The data below holds the lines to copy: everything from the line containing "Task: Select the Packages label" to the line containing "At what coordinates", both ends included, set down exactly.

==*==

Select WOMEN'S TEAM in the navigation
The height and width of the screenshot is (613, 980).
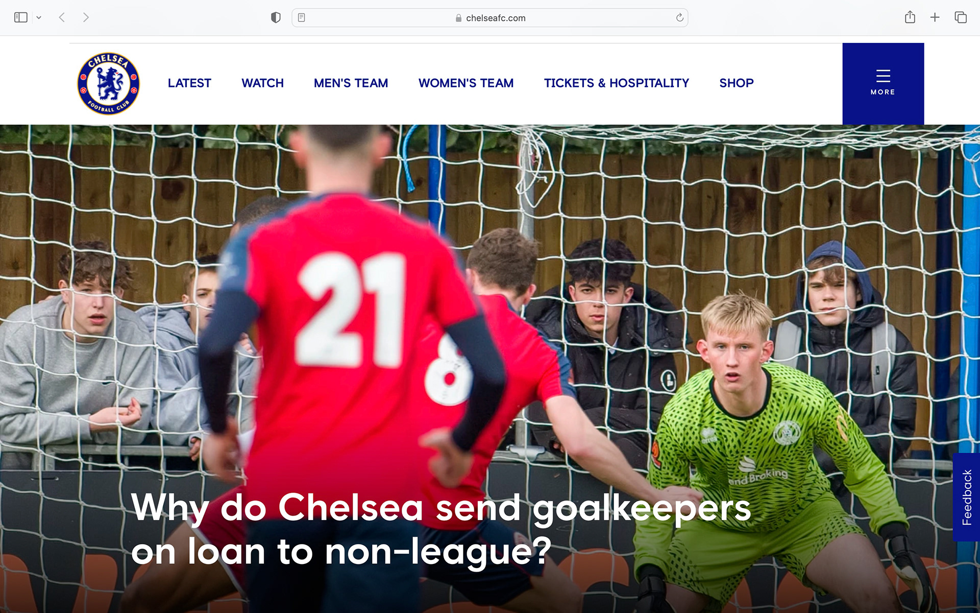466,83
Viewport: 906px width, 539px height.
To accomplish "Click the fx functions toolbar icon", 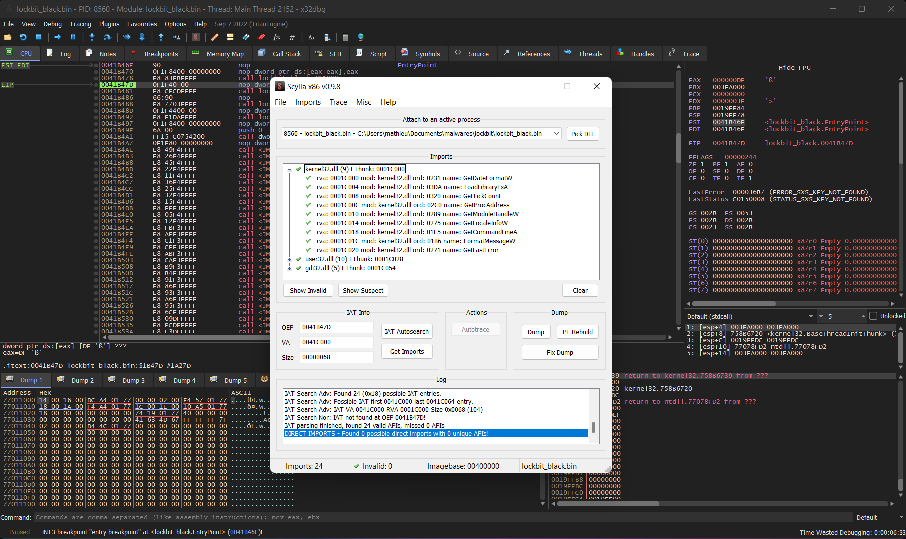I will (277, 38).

==*==

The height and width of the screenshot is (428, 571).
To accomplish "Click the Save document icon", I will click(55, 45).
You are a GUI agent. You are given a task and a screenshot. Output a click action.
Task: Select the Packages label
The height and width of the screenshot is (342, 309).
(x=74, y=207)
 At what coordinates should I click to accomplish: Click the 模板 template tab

==*==

EXPECTED ANSWER:
Task: Select the Packages label
The height and width of the screenshot is (342, 309).
(x=74, y=207)
 At what coordinates should I click to accomplish: Click the 模板 template tab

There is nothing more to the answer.